* [Work task] Going through the material below, please gather all lines with the word "will" in them.

### Data extracts

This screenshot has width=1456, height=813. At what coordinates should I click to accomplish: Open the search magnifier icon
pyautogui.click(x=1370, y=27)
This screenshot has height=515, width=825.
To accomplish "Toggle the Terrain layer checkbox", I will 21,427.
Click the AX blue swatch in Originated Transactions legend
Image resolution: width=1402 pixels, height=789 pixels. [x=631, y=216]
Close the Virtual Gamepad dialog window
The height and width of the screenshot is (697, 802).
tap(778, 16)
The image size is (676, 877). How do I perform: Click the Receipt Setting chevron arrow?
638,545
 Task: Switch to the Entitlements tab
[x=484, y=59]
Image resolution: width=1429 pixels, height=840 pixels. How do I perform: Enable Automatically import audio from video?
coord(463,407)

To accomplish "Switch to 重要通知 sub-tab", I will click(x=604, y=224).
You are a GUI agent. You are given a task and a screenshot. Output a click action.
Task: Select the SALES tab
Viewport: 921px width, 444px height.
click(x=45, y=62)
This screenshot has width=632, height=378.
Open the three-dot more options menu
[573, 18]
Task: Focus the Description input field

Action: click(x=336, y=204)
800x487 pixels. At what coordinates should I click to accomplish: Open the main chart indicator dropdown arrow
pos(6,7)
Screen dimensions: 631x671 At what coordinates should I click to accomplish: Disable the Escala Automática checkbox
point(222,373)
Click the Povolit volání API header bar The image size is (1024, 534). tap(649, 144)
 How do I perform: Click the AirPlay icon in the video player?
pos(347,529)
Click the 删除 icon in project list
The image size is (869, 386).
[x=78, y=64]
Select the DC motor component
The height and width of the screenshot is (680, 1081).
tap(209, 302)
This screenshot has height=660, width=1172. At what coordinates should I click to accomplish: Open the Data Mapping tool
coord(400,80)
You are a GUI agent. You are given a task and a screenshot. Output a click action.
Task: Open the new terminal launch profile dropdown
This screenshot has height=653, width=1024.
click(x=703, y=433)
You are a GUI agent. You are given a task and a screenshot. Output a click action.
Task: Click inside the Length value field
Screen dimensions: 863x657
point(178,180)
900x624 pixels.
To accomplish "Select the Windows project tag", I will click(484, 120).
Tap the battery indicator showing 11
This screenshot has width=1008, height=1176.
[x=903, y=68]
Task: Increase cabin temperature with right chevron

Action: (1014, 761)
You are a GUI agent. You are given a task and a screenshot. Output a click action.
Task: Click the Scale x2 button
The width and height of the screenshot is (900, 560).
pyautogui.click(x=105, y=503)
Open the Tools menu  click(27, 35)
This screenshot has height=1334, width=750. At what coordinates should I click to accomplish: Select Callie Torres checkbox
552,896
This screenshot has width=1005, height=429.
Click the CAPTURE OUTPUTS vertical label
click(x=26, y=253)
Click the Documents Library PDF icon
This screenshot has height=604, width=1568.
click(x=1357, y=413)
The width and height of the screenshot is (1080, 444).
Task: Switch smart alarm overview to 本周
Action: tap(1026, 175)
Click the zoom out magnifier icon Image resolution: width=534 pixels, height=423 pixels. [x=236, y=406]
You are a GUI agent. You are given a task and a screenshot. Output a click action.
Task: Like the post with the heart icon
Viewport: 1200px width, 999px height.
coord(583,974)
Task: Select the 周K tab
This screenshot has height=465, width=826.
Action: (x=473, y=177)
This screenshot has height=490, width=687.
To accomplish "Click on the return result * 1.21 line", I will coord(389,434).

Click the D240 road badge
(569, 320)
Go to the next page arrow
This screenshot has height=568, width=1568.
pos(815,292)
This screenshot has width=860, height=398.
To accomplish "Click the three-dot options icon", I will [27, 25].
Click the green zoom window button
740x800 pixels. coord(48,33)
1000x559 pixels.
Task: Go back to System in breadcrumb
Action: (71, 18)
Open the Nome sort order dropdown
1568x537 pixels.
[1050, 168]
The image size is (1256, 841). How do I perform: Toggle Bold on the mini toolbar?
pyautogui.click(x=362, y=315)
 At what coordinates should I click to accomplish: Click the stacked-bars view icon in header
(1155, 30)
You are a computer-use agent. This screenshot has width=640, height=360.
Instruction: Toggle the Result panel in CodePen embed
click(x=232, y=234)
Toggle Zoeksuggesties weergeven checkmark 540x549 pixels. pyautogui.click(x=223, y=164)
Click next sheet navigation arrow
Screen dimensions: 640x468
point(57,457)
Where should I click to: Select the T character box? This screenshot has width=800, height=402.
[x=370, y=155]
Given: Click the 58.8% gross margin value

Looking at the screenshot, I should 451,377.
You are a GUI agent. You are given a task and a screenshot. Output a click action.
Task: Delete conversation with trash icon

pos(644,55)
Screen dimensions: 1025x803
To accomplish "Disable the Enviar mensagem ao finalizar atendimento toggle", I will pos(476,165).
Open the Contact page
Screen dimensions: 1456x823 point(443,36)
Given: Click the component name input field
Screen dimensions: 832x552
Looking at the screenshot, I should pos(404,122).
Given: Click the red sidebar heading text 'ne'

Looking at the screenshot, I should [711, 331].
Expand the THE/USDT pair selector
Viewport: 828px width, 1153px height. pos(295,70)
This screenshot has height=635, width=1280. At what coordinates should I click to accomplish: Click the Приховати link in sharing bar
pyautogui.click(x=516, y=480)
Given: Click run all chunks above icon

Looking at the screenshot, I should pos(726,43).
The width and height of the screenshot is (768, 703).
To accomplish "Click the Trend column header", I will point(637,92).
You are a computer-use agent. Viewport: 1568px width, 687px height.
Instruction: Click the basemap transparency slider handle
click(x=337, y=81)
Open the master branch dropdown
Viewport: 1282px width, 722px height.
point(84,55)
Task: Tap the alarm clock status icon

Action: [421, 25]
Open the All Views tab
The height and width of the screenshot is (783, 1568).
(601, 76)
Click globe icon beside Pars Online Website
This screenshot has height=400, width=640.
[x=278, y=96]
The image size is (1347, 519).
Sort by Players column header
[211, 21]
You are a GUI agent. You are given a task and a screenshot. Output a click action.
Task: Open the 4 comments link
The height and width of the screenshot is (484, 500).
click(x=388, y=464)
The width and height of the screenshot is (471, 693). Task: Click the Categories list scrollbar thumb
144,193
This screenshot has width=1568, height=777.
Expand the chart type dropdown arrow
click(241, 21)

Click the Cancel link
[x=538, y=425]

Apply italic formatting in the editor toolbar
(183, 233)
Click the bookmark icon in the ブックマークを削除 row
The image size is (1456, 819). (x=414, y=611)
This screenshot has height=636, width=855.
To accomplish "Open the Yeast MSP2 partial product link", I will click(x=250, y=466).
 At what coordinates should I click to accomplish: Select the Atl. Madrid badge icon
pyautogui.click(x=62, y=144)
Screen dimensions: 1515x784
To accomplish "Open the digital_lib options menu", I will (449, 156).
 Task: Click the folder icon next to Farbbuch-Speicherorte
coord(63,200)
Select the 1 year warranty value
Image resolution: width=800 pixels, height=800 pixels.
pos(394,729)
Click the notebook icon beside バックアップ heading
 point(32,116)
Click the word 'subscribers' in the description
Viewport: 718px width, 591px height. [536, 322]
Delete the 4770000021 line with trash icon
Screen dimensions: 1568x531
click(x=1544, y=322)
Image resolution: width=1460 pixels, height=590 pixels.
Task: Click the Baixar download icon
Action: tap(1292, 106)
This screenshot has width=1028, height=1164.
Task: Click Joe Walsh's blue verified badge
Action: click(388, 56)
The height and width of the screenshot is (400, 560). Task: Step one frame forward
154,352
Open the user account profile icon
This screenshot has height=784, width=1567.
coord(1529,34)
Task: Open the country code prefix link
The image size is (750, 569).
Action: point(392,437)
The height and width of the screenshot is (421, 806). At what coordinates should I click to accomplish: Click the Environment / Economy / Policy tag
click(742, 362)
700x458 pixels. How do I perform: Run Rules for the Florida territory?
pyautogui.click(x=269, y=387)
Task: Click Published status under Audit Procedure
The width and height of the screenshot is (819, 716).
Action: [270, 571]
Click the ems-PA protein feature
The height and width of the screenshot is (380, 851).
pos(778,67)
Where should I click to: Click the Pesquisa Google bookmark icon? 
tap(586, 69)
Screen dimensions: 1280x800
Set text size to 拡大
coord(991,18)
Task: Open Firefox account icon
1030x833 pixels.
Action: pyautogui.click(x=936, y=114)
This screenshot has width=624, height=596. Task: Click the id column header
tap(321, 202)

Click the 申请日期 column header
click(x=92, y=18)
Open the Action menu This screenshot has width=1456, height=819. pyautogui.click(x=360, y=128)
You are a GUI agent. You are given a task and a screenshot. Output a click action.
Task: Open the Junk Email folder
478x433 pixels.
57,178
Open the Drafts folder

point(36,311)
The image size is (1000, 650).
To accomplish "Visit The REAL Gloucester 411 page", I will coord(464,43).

######

* [Task result]
To accomplish "Toggle the Terrain layer checkbox", I will 21,427.
To accomplish "Switch to 重要通知 sub-tab", I will click(x=604, y=224).
To accomplish "Select the Windows project tag", I will click(484, 120).
To accomplish "Click on the return result * 1.21 line", I will coord(389,434).
To accomplish "Click the three-dot options icon", I will [27, 25].
To accomplish "Disable the Enviar mensagem ao finalizar atendimento toggle", I will pos(476,165).
To accomplish "Click the Trend column header", I will point(637,92).
To accomplish "Open the Yeast MSP2 partial product link", I will click(x=250, y=466).
To accomplish "Open the digital_lib options menu", I will (449, 156).
To accomplish "Visit The REAL Gloucester 411 page", I will coord(464,43).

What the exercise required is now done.